Selecting a Location

Ideally, every tree should be planted in accord with some overall landscape plan that takes into consideration the effect to be achieved, the size of the plants, and the way they are to be pruned and maintained. As a general rule, trees and shrubs should be placed so they may develop freely without crowding each other, the house, utility lines, or other structures.

Before selecting an exact spot for a tree or shrub, determine its mature size. Be sure to get the correct information for the specific variety of your tree. Many shrubs and round-headed trees grow about as wide as they grow tall, so if figures for width are unavailable, estimate from the ultimate height. For example, a tree that grows between 10 and 15 feet tall will commonly spread its branches about the same distance, and should be planted about 7 to 8 feet (or about half its height) away from houses or other structures. Not all plants meet this standard, however, so make every effort to obtain width requirements from established sources.

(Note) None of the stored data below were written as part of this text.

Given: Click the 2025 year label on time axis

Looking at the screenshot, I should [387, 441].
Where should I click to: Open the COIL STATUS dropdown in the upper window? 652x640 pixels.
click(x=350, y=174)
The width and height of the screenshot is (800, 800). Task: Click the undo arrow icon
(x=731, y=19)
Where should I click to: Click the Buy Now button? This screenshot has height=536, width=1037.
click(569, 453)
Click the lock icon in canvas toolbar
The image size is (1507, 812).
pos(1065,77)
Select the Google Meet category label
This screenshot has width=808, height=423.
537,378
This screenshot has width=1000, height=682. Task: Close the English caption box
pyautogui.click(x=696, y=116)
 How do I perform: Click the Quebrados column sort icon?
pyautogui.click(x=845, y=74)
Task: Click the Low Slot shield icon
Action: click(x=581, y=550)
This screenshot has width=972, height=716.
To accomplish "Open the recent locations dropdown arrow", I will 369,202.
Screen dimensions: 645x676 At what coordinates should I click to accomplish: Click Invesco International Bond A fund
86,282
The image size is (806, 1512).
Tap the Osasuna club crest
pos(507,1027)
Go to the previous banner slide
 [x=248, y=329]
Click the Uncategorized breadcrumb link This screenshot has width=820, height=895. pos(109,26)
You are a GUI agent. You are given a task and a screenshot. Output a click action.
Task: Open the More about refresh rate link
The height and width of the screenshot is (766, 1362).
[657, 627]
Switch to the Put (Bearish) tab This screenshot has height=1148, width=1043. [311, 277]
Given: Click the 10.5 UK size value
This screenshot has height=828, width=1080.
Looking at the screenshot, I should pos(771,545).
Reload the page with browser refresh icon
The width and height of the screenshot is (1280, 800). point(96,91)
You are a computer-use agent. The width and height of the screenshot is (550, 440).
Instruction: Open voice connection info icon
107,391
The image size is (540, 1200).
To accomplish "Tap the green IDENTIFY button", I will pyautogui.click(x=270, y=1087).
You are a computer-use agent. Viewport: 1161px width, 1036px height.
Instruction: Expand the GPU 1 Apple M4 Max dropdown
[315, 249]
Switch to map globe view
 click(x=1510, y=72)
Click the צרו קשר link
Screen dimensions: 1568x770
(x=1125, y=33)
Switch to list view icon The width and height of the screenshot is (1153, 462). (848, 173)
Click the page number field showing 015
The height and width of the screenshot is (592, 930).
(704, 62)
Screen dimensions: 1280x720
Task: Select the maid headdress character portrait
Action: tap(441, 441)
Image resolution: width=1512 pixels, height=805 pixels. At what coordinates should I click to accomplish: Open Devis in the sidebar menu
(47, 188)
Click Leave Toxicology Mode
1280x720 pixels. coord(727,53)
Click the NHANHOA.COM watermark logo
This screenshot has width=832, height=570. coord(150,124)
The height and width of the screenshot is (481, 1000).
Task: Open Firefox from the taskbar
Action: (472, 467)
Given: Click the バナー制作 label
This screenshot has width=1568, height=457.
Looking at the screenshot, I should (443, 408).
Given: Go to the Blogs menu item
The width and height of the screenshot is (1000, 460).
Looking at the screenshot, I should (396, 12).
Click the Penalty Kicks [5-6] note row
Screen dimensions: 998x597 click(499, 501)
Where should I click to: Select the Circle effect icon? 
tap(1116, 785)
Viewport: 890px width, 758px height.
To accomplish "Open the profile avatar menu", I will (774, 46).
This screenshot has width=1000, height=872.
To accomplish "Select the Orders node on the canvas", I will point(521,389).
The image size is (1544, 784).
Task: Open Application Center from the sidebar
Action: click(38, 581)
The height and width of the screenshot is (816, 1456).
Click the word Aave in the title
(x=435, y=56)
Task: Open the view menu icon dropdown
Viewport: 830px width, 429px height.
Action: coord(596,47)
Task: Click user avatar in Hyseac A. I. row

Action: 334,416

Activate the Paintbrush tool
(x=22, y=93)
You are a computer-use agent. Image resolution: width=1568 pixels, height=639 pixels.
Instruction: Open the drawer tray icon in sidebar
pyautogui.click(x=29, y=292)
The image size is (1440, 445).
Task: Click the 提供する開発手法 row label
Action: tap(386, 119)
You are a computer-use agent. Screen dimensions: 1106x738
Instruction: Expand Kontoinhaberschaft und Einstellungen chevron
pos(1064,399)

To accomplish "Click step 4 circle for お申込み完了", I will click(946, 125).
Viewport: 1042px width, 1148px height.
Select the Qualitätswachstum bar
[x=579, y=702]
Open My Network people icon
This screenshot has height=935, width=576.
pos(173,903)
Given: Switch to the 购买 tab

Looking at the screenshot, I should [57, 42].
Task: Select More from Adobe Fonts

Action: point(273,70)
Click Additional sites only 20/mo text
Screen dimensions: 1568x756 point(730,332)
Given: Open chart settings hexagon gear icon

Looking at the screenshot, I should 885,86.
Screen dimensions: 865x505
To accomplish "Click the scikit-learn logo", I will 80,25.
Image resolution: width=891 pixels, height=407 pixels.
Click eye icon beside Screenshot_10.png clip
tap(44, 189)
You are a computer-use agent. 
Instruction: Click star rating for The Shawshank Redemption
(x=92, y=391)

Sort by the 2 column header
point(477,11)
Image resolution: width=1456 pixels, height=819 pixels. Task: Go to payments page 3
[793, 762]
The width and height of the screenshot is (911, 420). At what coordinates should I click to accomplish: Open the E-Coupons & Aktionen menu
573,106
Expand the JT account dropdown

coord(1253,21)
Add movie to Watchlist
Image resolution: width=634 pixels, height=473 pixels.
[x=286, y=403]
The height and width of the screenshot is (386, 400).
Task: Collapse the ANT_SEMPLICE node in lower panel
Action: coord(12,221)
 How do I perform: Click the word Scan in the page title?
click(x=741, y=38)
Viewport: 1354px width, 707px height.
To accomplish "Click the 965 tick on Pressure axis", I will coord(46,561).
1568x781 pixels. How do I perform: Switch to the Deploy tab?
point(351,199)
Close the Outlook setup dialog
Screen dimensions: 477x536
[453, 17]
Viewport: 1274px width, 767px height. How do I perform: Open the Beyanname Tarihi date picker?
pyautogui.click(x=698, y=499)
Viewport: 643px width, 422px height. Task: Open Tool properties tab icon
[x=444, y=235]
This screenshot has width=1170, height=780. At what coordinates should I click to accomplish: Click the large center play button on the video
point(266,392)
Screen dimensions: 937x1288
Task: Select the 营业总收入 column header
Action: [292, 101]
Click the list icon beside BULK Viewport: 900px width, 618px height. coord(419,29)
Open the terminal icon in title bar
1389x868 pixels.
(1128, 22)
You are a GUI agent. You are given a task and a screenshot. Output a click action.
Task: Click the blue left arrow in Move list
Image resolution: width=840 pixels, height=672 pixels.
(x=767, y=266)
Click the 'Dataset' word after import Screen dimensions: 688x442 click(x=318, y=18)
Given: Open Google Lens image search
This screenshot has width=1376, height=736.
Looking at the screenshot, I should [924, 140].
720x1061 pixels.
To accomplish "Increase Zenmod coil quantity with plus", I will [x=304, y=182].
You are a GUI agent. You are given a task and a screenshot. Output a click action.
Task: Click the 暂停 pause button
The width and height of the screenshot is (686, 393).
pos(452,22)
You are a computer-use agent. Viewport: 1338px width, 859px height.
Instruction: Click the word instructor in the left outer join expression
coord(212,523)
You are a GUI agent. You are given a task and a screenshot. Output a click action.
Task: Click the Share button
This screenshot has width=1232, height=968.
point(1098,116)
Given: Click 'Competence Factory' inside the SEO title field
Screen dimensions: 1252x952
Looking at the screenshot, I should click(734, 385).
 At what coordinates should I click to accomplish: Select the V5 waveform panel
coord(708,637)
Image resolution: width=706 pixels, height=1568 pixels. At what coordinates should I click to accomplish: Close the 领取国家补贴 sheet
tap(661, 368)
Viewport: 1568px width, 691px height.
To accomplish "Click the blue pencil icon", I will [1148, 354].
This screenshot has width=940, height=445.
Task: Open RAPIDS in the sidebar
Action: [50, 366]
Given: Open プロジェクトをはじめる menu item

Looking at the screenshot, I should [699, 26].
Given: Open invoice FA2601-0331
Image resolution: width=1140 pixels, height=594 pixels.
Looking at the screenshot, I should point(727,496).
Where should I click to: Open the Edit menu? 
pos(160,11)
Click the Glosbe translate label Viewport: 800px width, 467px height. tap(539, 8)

You can decrease future maintenance problems by careful and thoughtful placement of trees. Due to their size, shade trees should be placed well away from the home or other buildings. Keep in mind in the years to come, the tree will sometimes lose branches in storms. For this reason, oaks and other wooded shade trees should be placed with room enough for growth away from buildings, utility lines, and wooded trees such as soft maple should be planted at an even greater distance.

Planting the Tree

CAUTION: Always pick up the tree by the container or root ball, not by the trunk. The ideal time to plant trees and shrubs is during the dormant season—fall after leaf drop or early spring before bud break. This period of cool weather allows plants to establish roots in their new location before spring rains and summer heat stimulate new growth. However, as long as the tree has been properly cared for in the nursery or garden center, it is acceptable to plant throughout the growing season. Proper planting is essential to ensure a healthy future for new trees and shrubs.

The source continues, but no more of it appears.